お姉ちゃんの決意

【理奈視点】


 一方その頃。

 理奈は友人と一緒に昼食をとっていた。


「聞いて、最近理太郎の様子がおかしいの」

「そうなんですね」

「それに最近私に冷たいの……」

「理奈さん、かわいそうに……」


 神妙な面持ちで理奈の愚痴を聞いているのは、いかにも大和撫子な見た目の黒髪黒目の女子生徒。

 サラサラと艶のある黒髪と、おっとりとした雰囲気はまさしく清楚と言えるだろう。

 彼女の名前は更科百合。

 理奈のクラスメイトだ。

 そして、理奈と同じくVTuber事務所の「放課後ライブ」に所属しているライバーでもある。
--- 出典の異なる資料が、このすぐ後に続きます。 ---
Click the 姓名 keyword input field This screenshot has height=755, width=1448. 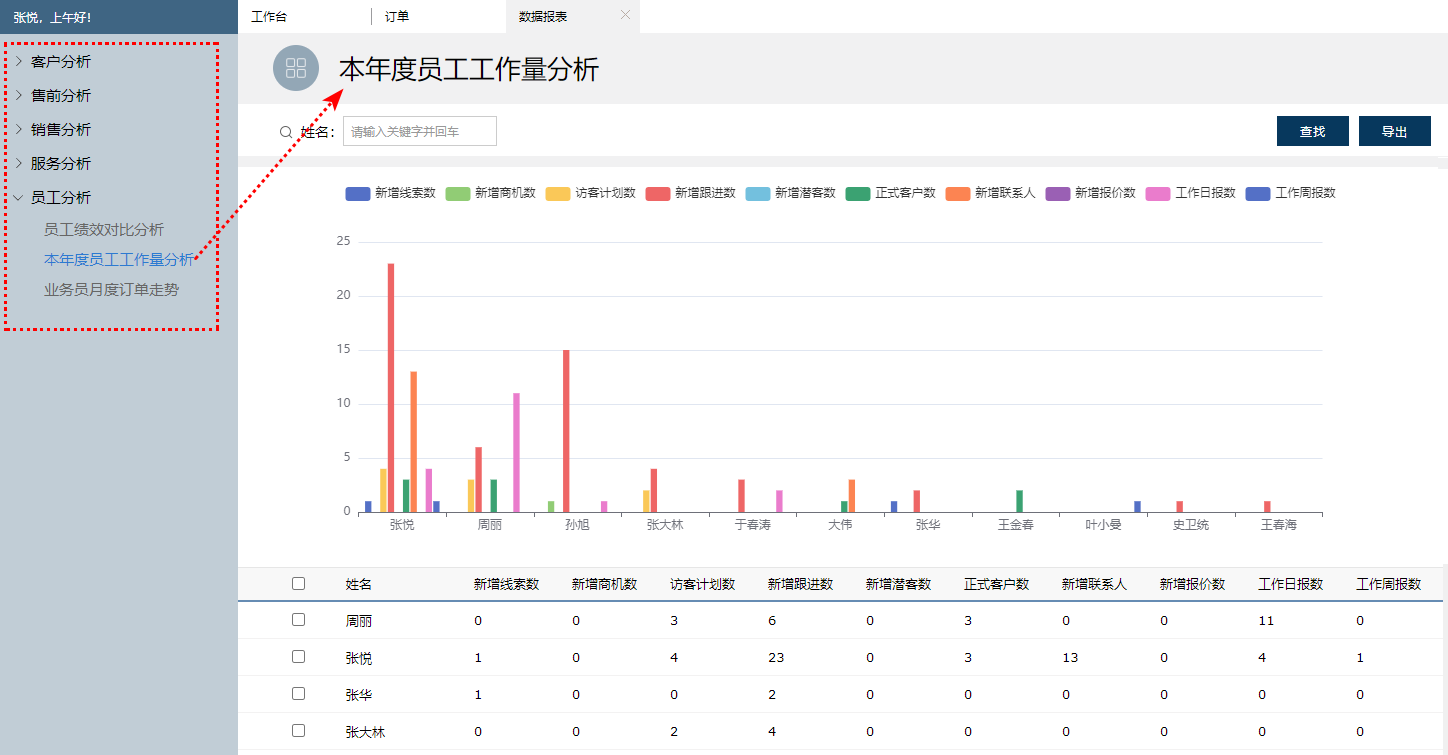click(419, 131)
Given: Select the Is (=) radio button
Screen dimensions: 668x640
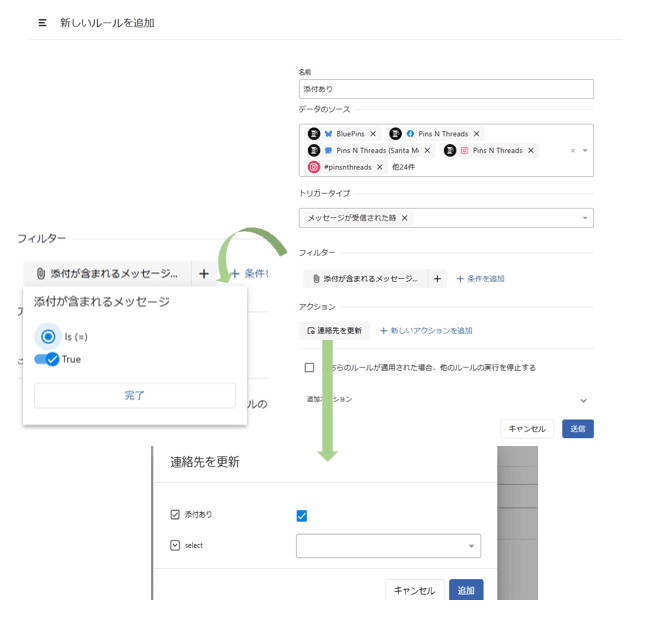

「今日だってお昼ご飯に誘ったのに断られるし、絶対に何かあるわ……」


 理太郎が理奈の誘いを断ったのはこれでたった二回目なのだが、理奈はこの世の終わりのような顔で拳を握りしめる。

 百合はうんうんと頷いて頬に手を当てる。

 理奈が理太郎のことを溺愛しているのは周知の事実である。


「そうですねぇ……」

「それにね……これはここだけの話なんだけど」

「はい」

「昨日、夜に理太郎の部屋に入って弟の下着を確認したんだけど」

「ん……? ……そうなんですね」


 百合にとっては一瞬聞き逃せない事実が聞こえたが気がしたが、すぐに笑顔で頷いて何も聞かなかったことにした。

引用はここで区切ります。